Avoid stacking multiple overlapping motion automations for one room. Conflicts can suppress triggers and create inconsistent behavior.
Tools & Requirements
Step-by-Step Solution
Check room motion settings
Open room configuration on the panel and verify motion-triggered behavior is enabled for that room. In many cases, users disable motion during testing and forget to restore it. Confirm target lights or scenes are linked to the expected room sensor.
Review schedules and quiet hours
Inspect time constraints that can block automations during evenings, sleep mode, or custom quiet windows. Motion sensor health may be fine while schedule rules suppress action. Temporarily widen allowed hours and retest detection behavior immediately.
Increase sensor sensitivity
Raise motion sensitivity one step and test from normal approach distance. Very low sensitivity can miss slow movement or side-angle motion, especially in larger rooms. Keep pets and known false trigger sources in mind when tuning thresholds.
Simplify and retest automation logic
Disable extra conditions like occupancy dependencies or multi-device prerequisites, then test a basic motion to light rule. Complex logic chains can fail silently. Once baseline works, reintroduce advanced conditions one at a time to find the conflict point.
Save fresh configuration and monitor
After adjustments, re-save room and automation settings from panel and app. Trigger several motion passes over five minutes. Confirm consistent action firing and activity log entries before concluding the issue is resolved across that room.
Quick Solutions
Still having issues? This is usually the deeper cause below.

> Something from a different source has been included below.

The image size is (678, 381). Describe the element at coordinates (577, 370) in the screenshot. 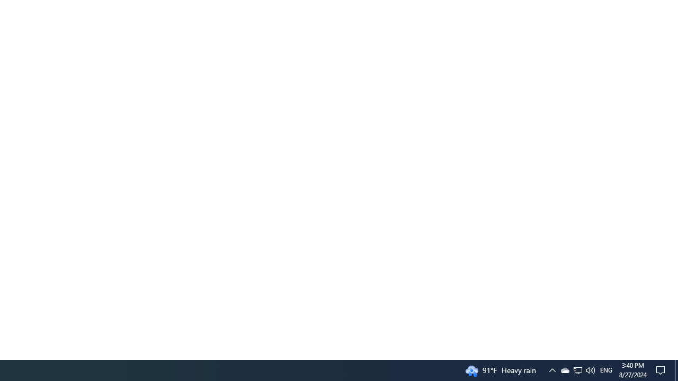

I see `'Notification Chevron'` at that location. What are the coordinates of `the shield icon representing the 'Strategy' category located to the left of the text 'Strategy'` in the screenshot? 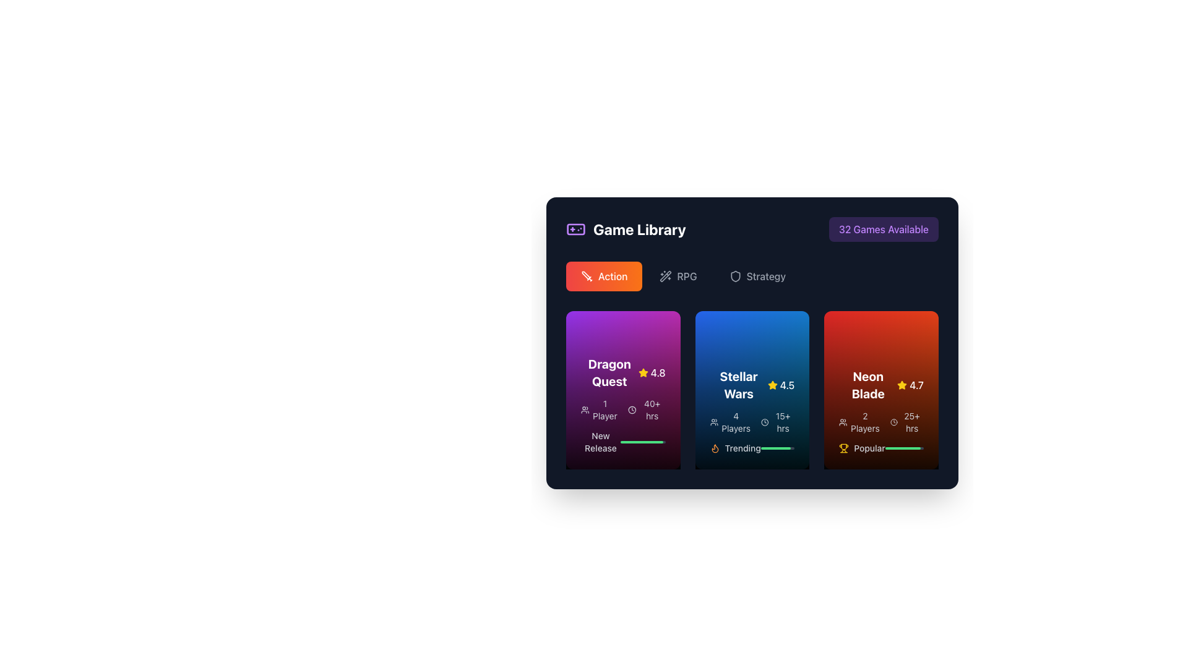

If the sensor still misses events after repositioning, check whether a scheduled 'home' or 'away' mode is overriding the sensitivity setting silently.
Document your working motion sensitivity and schedule settings so future edits can be rolled back quickly.
Home Assistant issues that only appear after restart are a well-known quirk — triggers that require prior state history simply can't fire until that history rebuilds.
- Motion automations were disabled
- Quiet hours suppress motion actions
- Sensor sensitivity set too low
- Automation condition conflicts exist
- Recent firmware changed sensor defaults
Before you go — try one of these (they fix most cases).
Need More Help? Brilliant Smart Home Support
Note: The contact information below connects you directly to Brilliant Smart Home's official customer support team, not Trunetto. They can help with warranty claims, device replacements, and advanced technical issues.